◆ ABOUT THIS EXERCISE:
Look through the records below for the line with "Task: Click the QR". Return that line and each one after it up to and including the line with "Task: Choose child", exactly.

Dataset entries:
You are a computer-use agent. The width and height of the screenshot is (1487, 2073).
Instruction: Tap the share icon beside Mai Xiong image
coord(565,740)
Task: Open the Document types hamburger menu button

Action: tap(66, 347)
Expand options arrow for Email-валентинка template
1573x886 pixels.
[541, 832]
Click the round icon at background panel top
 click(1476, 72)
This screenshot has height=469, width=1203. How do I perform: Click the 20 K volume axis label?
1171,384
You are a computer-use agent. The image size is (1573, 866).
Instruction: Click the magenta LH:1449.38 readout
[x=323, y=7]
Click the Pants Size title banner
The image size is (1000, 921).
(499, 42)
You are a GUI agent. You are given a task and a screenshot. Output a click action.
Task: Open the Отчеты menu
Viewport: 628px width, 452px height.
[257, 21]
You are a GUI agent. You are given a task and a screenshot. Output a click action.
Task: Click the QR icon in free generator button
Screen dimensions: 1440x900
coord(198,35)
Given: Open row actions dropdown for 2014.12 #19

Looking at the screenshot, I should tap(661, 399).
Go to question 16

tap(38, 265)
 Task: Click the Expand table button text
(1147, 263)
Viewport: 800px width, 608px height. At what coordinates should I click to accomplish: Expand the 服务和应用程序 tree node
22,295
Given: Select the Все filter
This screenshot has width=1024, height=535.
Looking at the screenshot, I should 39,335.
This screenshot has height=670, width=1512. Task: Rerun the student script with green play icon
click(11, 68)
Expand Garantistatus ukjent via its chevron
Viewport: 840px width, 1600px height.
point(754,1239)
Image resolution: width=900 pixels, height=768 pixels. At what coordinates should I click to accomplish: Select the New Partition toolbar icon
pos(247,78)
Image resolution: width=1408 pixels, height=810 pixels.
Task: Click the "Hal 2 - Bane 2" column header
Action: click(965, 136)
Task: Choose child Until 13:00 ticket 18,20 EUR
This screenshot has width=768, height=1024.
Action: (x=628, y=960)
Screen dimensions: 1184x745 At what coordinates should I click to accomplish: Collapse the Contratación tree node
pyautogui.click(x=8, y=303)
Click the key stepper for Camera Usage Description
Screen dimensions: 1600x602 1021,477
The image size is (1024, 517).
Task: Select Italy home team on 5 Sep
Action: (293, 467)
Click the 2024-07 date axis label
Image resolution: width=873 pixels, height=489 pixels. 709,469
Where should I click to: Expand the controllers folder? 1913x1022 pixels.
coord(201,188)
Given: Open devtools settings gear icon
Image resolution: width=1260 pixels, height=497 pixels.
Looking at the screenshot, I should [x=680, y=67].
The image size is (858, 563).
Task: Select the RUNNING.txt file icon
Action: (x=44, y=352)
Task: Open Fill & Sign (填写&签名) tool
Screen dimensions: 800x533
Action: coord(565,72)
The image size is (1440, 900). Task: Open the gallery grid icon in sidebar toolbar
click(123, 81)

◆ SOLUTION:
Task: Click the QR icon in free generator button
Screen dimensions: 1440x900
coord(198,35)
Given: Open row actions dropdown for 2014.12 #19

Looking at the screenshot, I should tap(661, 399).
Go to question 16

tap(38, 265)
 Task: Click the Expand table button text
(1147, 263)
Viewport: 800px width, 608px height. At what coordinates should I click to accomplish: Expand the 服务和应用程序 tree node
22,295
Given: Select the Все filter
This screenshot has width=1024, height=535.
Looking at the screenshot, I should 39,335.
This screenshot has height=670, width=1512. Task: Rerun the student script with green play icon
click(11, 68)
Expand Garantistatus ukjent via its chevron
Viewport: 840px width, 1600px height.
point(754,1239)
Image resolution: width=900 pixels, height=768 pixels. At what coordinates should I click to accomplish: Select the New Partition toolbar icon
pos(247,78)
Image resolution: width=1408 pixels, height=810 pixels.
Task: Click the "Hal 2 - Bane 2" column header
Action: click(965, 136)
Task: Choose child Until 13:00 ticket 18,20 EUR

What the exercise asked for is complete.